# DOCUMENT EXTRACT
Vote no on Measure J
September 28, 2016
OPINION by GORDON MULLIN
Measure J is yet another proposed tax increase on November’s ballot. It’s been requested by our local governments and is intended to fund roads and transportation infrastructure. I’m voting no. Here’s why.
First, some background. The State of California used to pass along a bigger slice of the gasoline and other state levied taxes to the junior levels of government, counties and cities, with the intent that the money would be used for road upkeep and transportation projects. But, and this will come as no surprise to anyone who follows California politics, the state has been keeping an increasing share of these funds and spending them on their own priorities.
Obviously, the state feels that giving money to local governments and letting them spend your tax dollars is not as satisfying as keeping the money and spending it themselves despite previous assurances that they would pass it on. There is more political power garnered if one controls where a tax dollar is spent as opposed to passing it on to junior levels where they then get the credit at the ballot box.
So the local governments have less money today to spend on roads than they used to. No one disputes this. Not I.
Therefore, the SLO County government and its cities are proposing to us taxpayers that we become a “self help” county, increase the sales tax and use the money to fund roads and other transportation infrastructure. The SLO Council of Governments (SLOCOG) guesstimates that a one-half percent increase in the sales tax, county wide, would generate about $25 million a year and that’s about what they want, another $25 million.
Let me pause here to throw a small wad of mud at the backers of Measure J. If you go to their website you’ll find that they continue, despite knowing better, to call the tax “a half cent” sales tax rather than what it really is, a one-half of one percent (0.5 percent) sales tax.
Some folks know the two phrases have different meanings; some obviously are math challenged and can’t tell the difference. Are they purposely misleading voters? I don’t know. But I know for certain what the real wording is in the Measure, as do they, the actual wording is found on their website, in the ordinance itself. Yet, they purposely use false language to sell the measure.

# Item position entries
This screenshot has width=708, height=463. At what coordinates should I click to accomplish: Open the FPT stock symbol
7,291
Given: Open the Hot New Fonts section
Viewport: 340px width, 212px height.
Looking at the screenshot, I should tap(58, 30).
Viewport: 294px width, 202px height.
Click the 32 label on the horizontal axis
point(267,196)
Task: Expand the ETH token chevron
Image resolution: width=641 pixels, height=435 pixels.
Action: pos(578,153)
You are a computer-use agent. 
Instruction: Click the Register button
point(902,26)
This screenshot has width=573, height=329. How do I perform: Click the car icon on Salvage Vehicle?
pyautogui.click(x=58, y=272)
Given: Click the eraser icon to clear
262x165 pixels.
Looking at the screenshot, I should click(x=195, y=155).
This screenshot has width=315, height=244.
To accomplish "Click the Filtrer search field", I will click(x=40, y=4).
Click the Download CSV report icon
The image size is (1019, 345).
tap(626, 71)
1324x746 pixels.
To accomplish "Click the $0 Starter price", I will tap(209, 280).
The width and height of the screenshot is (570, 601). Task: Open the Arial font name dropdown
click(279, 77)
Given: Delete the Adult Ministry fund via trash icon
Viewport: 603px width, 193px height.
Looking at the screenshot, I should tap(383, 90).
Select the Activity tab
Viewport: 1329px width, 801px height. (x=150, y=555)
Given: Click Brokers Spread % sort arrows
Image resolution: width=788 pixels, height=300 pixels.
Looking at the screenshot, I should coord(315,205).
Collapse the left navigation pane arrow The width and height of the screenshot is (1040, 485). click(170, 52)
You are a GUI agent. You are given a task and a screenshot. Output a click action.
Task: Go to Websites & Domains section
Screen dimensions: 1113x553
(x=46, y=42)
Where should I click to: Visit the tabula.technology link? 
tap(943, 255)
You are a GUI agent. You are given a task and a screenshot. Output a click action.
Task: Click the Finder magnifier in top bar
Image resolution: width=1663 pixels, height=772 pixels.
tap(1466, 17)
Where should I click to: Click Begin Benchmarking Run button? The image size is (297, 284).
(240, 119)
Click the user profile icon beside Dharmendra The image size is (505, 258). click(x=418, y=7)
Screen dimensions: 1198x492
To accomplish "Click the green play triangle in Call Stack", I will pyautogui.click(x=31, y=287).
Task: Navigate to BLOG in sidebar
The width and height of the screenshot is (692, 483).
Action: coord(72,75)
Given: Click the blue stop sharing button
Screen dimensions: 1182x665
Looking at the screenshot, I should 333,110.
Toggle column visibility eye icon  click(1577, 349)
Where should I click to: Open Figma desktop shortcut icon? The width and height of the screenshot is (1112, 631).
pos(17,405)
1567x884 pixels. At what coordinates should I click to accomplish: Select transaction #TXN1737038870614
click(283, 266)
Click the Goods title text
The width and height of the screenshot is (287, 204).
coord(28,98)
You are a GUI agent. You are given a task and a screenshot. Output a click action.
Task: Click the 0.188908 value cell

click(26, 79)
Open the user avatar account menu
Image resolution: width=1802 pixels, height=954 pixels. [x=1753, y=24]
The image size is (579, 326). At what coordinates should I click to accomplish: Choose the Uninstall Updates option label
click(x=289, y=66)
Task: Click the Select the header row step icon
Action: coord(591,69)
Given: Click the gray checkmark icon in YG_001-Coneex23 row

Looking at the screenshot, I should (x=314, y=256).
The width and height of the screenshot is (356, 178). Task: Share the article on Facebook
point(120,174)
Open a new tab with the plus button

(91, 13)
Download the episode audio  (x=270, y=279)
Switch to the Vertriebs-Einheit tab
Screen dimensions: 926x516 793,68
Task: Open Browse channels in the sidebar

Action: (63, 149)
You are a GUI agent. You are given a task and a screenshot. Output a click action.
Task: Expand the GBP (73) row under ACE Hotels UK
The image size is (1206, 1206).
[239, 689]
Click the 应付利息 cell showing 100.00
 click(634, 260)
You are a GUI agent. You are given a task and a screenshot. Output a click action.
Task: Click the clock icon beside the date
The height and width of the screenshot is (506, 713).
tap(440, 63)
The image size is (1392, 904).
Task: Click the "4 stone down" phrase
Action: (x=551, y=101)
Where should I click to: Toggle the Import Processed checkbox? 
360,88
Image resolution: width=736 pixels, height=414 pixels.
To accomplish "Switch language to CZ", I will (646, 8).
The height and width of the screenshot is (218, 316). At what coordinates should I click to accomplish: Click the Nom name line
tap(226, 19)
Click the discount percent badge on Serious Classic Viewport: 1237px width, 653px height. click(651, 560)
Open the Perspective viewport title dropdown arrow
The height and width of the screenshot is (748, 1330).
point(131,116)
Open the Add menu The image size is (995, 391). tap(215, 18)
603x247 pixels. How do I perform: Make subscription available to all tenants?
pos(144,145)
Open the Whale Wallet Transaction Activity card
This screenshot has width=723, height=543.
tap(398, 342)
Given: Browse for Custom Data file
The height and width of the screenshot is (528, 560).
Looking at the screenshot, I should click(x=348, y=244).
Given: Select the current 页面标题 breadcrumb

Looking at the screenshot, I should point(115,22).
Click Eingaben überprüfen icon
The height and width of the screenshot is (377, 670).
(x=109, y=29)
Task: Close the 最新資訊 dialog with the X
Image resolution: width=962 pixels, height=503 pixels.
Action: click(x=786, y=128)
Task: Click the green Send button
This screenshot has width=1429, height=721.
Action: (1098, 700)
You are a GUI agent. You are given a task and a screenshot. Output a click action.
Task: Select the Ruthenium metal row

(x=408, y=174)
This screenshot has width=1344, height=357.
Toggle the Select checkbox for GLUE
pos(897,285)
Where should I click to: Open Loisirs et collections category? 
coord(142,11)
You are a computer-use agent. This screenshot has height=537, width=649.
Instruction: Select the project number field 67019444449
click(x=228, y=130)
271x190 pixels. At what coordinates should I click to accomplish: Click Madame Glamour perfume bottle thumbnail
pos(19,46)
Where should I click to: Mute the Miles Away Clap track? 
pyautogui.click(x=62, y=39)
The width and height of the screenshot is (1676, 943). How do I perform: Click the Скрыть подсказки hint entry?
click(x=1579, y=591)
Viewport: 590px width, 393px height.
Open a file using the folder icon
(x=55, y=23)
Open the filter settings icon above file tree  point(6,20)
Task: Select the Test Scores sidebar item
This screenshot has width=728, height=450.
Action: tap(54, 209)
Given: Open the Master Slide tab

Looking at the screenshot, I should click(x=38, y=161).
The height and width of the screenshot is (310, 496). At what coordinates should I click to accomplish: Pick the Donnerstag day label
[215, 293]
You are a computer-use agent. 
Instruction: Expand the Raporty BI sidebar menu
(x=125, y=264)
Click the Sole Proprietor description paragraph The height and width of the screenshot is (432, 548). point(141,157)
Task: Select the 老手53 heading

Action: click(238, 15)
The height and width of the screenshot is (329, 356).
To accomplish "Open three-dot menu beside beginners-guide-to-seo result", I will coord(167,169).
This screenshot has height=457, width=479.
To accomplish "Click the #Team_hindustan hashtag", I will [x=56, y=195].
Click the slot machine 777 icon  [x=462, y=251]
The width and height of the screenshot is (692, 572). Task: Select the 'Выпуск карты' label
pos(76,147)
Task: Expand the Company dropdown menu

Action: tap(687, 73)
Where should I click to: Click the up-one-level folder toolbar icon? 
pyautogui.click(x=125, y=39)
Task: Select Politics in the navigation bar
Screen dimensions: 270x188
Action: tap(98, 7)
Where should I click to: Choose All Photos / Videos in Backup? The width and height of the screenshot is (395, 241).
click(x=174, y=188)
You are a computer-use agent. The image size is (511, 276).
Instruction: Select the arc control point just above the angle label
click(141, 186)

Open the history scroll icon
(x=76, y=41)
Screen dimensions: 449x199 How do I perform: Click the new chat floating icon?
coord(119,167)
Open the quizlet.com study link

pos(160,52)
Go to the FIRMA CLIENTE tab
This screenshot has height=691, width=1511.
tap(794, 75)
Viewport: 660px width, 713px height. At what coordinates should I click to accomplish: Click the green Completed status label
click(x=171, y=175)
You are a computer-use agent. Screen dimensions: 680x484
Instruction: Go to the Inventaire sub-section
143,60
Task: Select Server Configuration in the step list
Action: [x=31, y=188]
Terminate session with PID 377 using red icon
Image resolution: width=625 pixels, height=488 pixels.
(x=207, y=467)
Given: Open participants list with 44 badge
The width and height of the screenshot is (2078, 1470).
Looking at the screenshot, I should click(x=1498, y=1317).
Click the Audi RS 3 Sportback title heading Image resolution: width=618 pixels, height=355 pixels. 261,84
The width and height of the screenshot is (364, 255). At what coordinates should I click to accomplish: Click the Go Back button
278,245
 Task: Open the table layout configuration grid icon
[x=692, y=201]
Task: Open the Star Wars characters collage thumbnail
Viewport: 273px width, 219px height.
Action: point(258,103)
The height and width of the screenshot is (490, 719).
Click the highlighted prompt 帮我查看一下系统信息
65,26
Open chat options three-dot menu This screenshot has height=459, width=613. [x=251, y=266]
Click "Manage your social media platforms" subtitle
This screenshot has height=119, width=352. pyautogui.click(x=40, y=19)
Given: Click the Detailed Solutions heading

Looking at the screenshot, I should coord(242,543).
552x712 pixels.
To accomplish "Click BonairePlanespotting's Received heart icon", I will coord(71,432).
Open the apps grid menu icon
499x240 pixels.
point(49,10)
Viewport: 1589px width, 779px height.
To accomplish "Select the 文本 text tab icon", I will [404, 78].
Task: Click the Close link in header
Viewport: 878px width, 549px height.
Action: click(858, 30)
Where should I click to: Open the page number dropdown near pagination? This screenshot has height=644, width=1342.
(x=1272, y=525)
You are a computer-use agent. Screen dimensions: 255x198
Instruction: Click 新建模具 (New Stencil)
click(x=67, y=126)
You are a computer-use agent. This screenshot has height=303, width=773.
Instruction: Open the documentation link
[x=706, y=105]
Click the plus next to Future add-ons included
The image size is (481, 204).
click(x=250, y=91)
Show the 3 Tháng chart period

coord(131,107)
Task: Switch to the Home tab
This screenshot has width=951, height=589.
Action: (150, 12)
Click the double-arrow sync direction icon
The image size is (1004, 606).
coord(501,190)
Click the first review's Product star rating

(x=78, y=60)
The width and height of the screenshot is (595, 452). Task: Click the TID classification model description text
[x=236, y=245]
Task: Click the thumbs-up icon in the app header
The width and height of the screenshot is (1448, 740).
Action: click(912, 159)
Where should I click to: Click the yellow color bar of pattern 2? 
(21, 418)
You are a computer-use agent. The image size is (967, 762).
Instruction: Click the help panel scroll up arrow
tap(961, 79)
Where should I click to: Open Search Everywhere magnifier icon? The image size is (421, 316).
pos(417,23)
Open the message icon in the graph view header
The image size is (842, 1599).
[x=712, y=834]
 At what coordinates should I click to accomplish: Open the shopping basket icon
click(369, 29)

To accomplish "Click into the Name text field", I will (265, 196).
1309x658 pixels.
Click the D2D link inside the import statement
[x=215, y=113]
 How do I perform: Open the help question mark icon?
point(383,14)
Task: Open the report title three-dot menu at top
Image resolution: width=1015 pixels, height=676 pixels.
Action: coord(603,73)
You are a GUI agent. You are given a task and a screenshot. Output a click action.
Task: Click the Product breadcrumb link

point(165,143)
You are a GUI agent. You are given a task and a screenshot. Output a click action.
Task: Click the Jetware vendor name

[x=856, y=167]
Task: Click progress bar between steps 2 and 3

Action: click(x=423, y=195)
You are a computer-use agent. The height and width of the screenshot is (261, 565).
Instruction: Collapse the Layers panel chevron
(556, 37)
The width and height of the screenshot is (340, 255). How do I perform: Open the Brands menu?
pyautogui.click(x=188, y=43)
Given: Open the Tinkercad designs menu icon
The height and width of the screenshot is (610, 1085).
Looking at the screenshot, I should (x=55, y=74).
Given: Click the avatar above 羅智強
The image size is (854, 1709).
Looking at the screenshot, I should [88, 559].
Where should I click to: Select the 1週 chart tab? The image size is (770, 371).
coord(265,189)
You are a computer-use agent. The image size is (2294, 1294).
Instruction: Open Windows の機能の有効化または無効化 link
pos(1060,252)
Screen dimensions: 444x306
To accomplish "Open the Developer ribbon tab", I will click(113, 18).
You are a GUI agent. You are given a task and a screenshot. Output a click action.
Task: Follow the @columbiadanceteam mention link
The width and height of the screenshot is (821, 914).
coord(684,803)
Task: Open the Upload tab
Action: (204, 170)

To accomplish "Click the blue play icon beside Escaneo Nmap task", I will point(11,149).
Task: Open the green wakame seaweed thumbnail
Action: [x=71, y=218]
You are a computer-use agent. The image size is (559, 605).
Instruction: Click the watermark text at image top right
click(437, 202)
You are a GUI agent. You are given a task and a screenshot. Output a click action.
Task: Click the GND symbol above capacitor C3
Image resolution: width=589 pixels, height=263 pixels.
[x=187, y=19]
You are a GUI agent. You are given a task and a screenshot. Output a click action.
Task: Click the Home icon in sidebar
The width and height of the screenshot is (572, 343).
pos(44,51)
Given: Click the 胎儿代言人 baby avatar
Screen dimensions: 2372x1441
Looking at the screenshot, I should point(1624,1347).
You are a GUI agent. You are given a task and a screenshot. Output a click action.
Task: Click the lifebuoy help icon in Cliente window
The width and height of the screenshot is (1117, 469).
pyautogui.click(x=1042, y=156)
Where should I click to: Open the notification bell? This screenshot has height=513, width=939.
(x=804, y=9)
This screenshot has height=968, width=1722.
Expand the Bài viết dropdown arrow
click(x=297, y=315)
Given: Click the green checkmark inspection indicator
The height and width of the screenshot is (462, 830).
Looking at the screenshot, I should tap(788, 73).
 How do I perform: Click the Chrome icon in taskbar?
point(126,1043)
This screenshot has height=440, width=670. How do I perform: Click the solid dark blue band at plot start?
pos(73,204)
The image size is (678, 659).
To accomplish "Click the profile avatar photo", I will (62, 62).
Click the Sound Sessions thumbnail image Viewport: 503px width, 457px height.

# STATED TASK
Please answer these questions about the Measure J opinion piece above, using only what it states.
1. According to the piece, what is Measure J intended to fund?
2. How much does SLOCOG estimate a one-half percent county-wide sales tax increase would generate each year?
3. What phrase do the measure's backers use on their website to describe the tax?

# REPLY TO THE TASK
1. Roads and transportation infrastructure.
2. About $25 million a year.
3. "A half cent" sales tax.